Si prosegue con una love song, The Ballad of Morty Mole, di fatto dedicata al marito, quel Nick Nicholas che fu il primo contrabbassista/bassista dei Baskervilles, in cui la voce della Hoyle ha modo ancora una volta di mostrare le proprie doti di duttilità e di spazialità, mentre Journey’s End, grazie alle tonalità minori che rieccheggiano i Procol Harum, esprime insieme nostalgia per la strada già percorsa ma anche, forse, attesa per ciò che si profila all’orizzonte, seguita da Morning for One, malinconica riflessione sulla vita solitaria.

L’album si chiude con la cover di Mildred Bailey, impreziosita dal pianoforte di Colin Purbrook, ed i suoi sentori da jazz club anni ’20.

Una voce blues/soul dall’estensione incredibile dunque… poi passano ben quarantaquattro anni: l’incontro con Mo Foster, un comeback inatteso in cui quel lasso di tempo si dissolve sin dalle prime note di The Fetch, che apre l’album omonimo.

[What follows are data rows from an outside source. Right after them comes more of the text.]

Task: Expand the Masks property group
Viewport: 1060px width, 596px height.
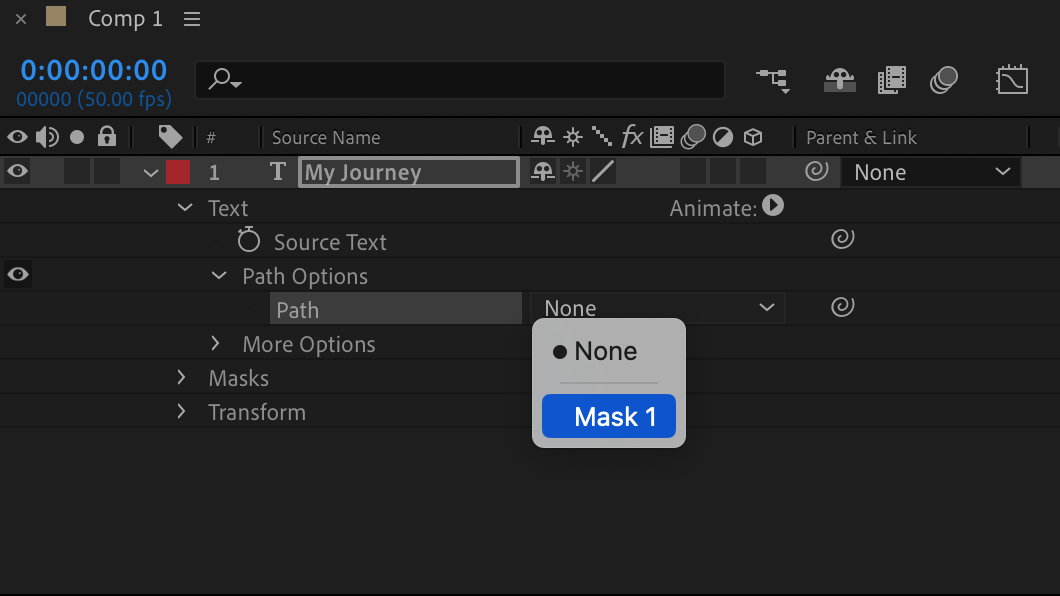Action: tap(182, 378)
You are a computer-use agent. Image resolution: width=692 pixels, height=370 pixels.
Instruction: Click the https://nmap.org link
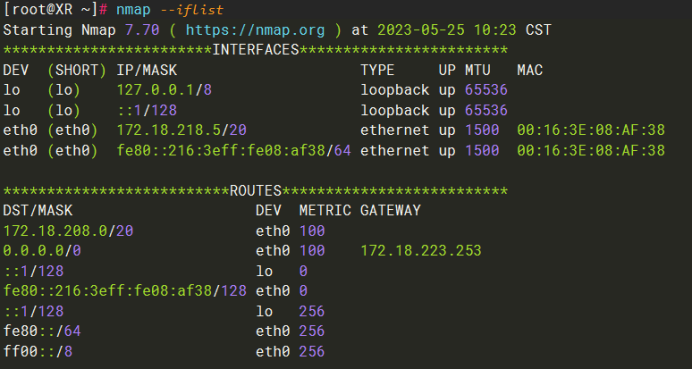pos(255,30)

Cambiano, come è ovvio, i suoni e gli arrangiamenti ma la voce, quella voce, appare intatta, integra: le frequenze basse sono più piene, quelle medie si sono arrotondate ed ammorbidite ma, quando Linda Hoyle decide di salire, torna ad essere la studentessa di Hammersmith con i suoi toni acuti da ventenne.

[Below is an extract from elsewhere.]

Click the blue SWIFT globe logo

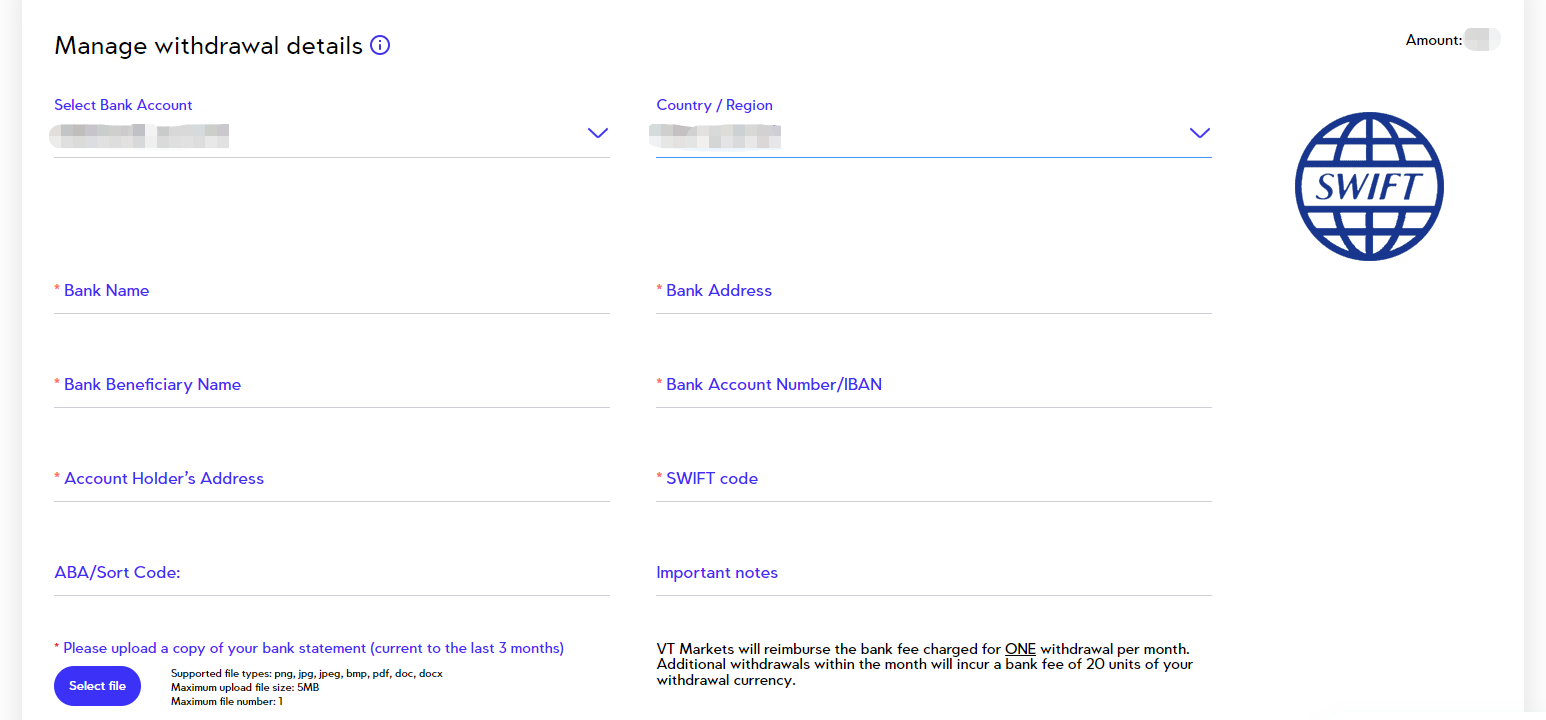[x=1369, y=187]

Tredici le tracce di The Fetch, a cavallo tra jazz, soul e musica etnica, ed a cui Roger Dean, vecchio amico di Ronnie Scott, regala una delle “sue” copertine; l’input nasce quattro anni prima grazie alla reunion con i vecchi compagni fissata su The Baskervilles Reunion 2011: da lì in poi tutto è scivolato via con naturalezza, ed un nutrito gruppo di musicisti ad accompagnare la Hoyle nel nuovo millennio: Foster, come detto, a fare da band leader, poi Oliver Whitehead, guitars, keyboards, Corrina Silvester, percussions, Ray Russell, guitars, un grande Gary Husband, drums, electric piano, il marito Nick Nicholas, double bass, Dougie Boyle, guitars, electric sitar, BJ Cole, pedal steel guitar, l’inossidabile Peter Van Hooke, drums, Chris Haigh, fiddle ed ancora Jim Watson, electric piano, Hammond, George Shilling, cello, Chris Biscoe, soprano sax, Bill Worrall, piano, Julian Littman, mandolin, accordion, Rupert Cobb, trumpet e Wendy Hoyle, vocals.

Lo stile non si discosta da quello degli inizi della carriera anche se il passare del tempo ha smussato gli spigoli, per cui i ritmi lenti ed i toni pacati sono decisamente prevalenti ed alcuni brani, Brighton Pier e Maida Vale, rimandano ai luoghi che, all’epoca, avevano vissuto un fermento artistico forse unico; mancano, ad essere pignoli, quei due, tre brani aggressivi che non avrebbero stonato nel contesto, ma si tratta di scelte.

Qualche accennata acrobazia vocale la si trova in Fortuna, nonostante il piglio slow, accompagnata da un Hammond killer nella seconda parte, mentre in Snowy Night il basso fretless di Foster e la steel guitar di Cole regalano brividi, ma il tutto avviene in un contesto molto soft, rilassato, privo di qualsiasi furore giovanile; l’album si chiude con una bonus track, Who’s There che, idealmente, ne fa una sintesi.

Una uscita decisamente intrigante, dunque, che ripropone un’artista tanto interessante quanto underrated, e lo fa riunendo il suo passato ed il suo presente, temporalmente distanti, ma neppure così tanto lontani.